The City Monitor team is made up of some of the most experienced urban policy journalists in the world. Our managing editor is Adam Sneed, also a CityLab alum where he served as a senior associate editor. Before that he was a technology reporter at Politico. Allison Arieff is City Monitor’s senior editor. She was previously editorial director of the urban planning and policy think tank SPUR, as well as a contributing columnist for The New York Times. Staff writer Jake Blumgart most recently covered development, housing and politics for WHYY, the local public radio station in Philadelphia. And our data reporter is Alexandra Kanik, whose previous roles include data reporting for Louisville Public Media in Kentucky and PublicSource in Pittsburgh, Pennsylvania.

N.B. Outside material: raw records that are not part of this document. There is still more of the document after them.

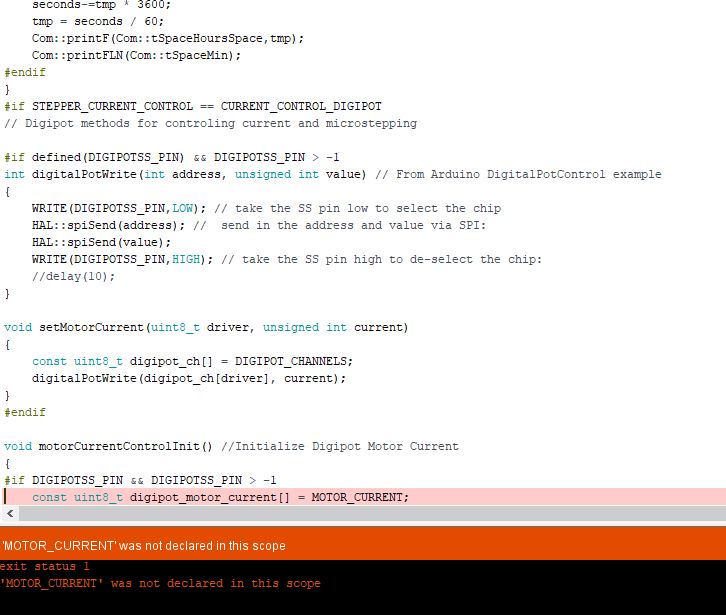Click the highlighted digipot_motor_current error line
The image size is (726, 615).
pos(220,497)
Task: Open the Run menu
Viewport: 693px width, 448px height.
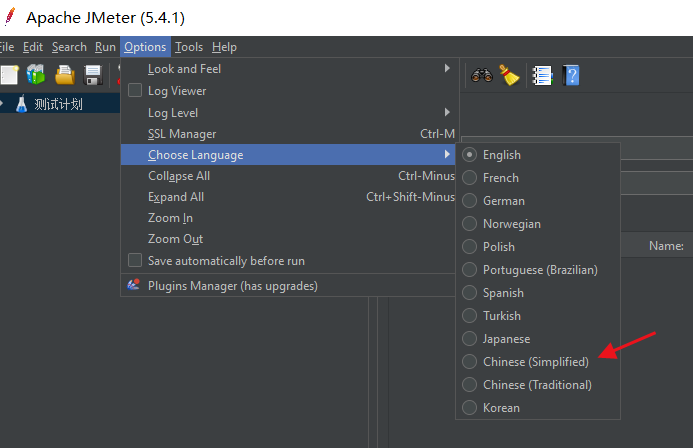Action: click(105, 47)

Our team will continue to grow in the coming weeks, and we’ll also be collaborating closely with our editorial colleagues across New Statesman Media Group. In fact, we’re launching a whole network of new publications, covering topics such as the clean energy transition, foreign direct investment, technology, banks and more. Many of these sectors will frequently overlap with our cities coverage, and a key part of our plan is make the most of the expertise that all of these newsrooms combined will bring to bear on our journalism.

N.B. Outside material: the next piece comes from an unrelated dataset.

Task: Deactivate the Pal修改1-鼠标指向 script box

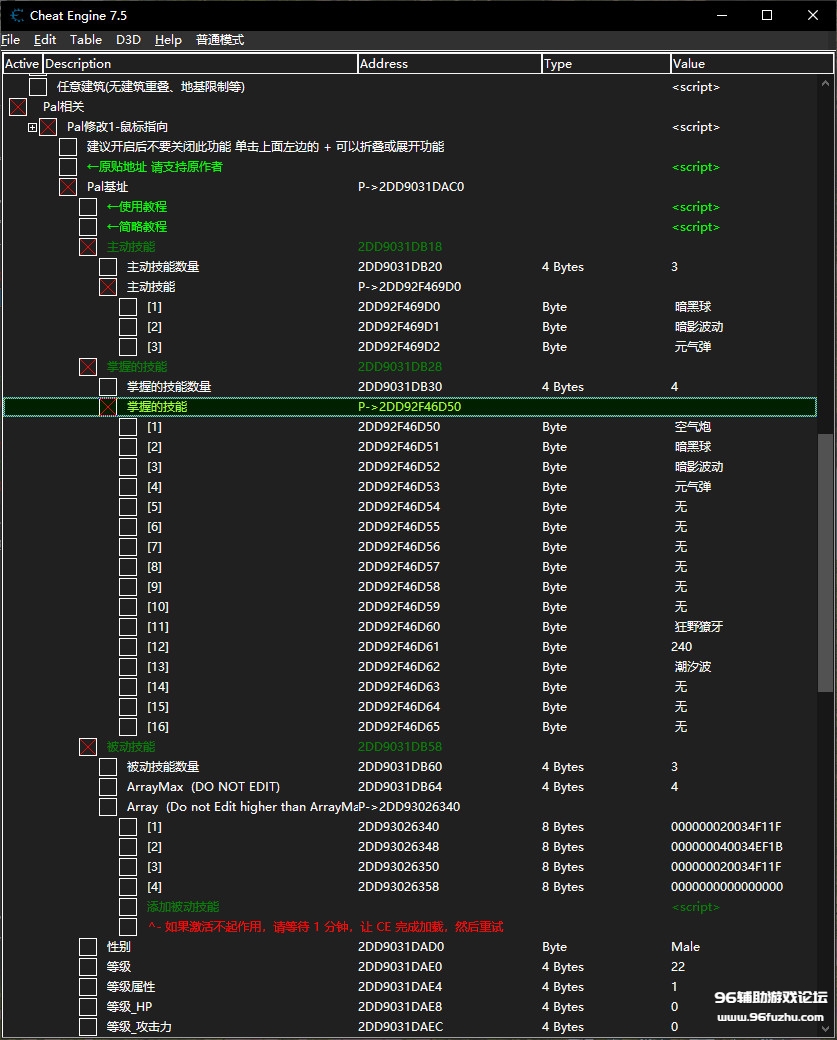Action: tap(48, 127)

Please visit citymonitor.ai going forward, where you can also sign up for our free email newsletter.

As for CityMetric, some of its archives have already been moved over to the new website, and the rest will follow not long after. If you’re looking for a favourite piece from CityMetric’s past, for a time you’ll still be able to find it here, but before long the whole archive will move over to City Monitor.

On behalf of the City Monitor team, I’m thrilled to invite you to come along for the ride at our new digs. You can follow City Monitor on LinkedIn and on Twitter. If you’re interested in learning more about the potential for a commercial partnership with City Monitor, please get in touch with our director of partnerships, Joe Maughan.

I want to thank and congratulate Jonn Elledge on a brilliant run. Everything we do from here on out will be building on the legacy of his work, and the community that he built here at CityMetric. Cheers, Jonn!

To our readers, on behalf of the City Monitor team, thank you from all of us for being such loyal CityMetric fans. We couldn’t have done any of this without you.

Sommer Mathis is editor-in-chief of City Monitor.